He endured the tragic deaths of great friends Duane Allman and Berry Oakley almost one year apart. He endured the drug-induced trials of Gregg Allman, the breakup and regeneration of the band, addictions of his own and changes in the music industry landscape that saw Southern rock and the Allman Brothers fall in and out of favor. And then finally, several years back, he endured a vicious feud with Gregg Allman during which Allman accused Betts of being a drug addict and unceremoniously kicked him out of the band. While it seemed a not completely surprising tirade considering the history of the Brothers and Gregg Allman, the split was permanent, and marked the end of both Betts’s tenure with the Allman Brothers, and his longtime friendship with Allman.

But with all the ins and outs the Allman Brothers had experienced over the years, Betts was not unaccustomed to going it alone. He reformed his early band, Great Southern, and has settled into the role of band leader.
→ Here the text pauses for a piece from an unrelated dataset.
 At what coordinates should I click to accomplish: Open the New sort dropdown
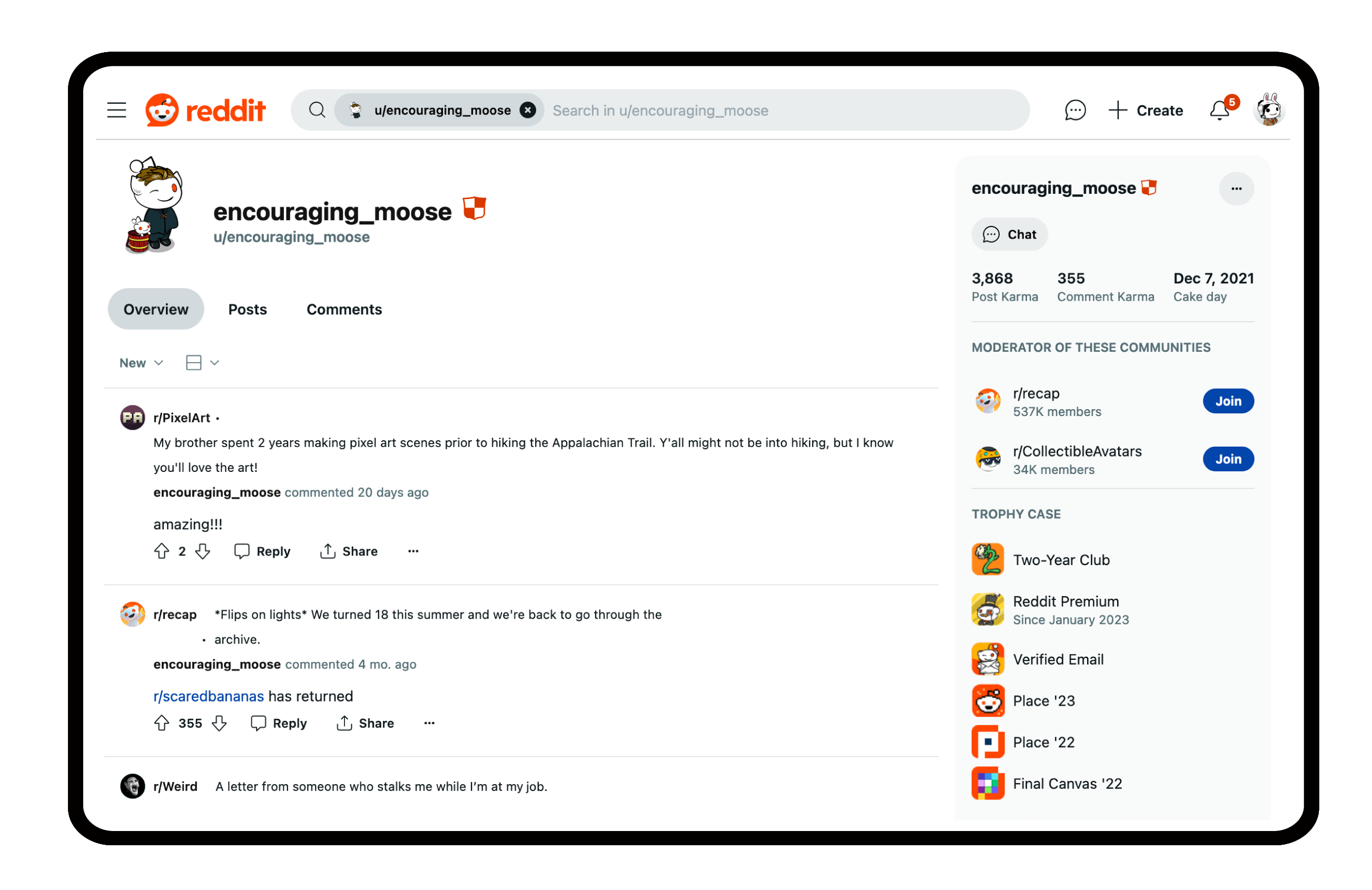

The risk is all his: He dictates the musical direction and finances the band.

With radio and record companies focused on teenie-bop pop, old-style musicians such as Betts have found little support from the conglomerates, and so they have been turning to do-it-yourself solutions. Dickey Betts and Great Southern’s latest album, “The Collectors #1,” is an all-acoustic record that Betts recorded, released and distributed himself. It’s for sale exclusively at his concerts and on the Internet at www.dickeybetts.com. The record is a combination of many of Betts’s favorite styles, including Western swing jazz and Delta blues. While releasing and distributing it himself dampens the prospects for sales, it allows him the freedom of creating the type of record he wants without letting marketing barriers impede his creativity.

Bankrate spoke with Betts about the money side of rock ‘n’ roll.

Bankrate: Some rock stars who have been around awhile saved their money, while others spent it all. How are you set for funds these days?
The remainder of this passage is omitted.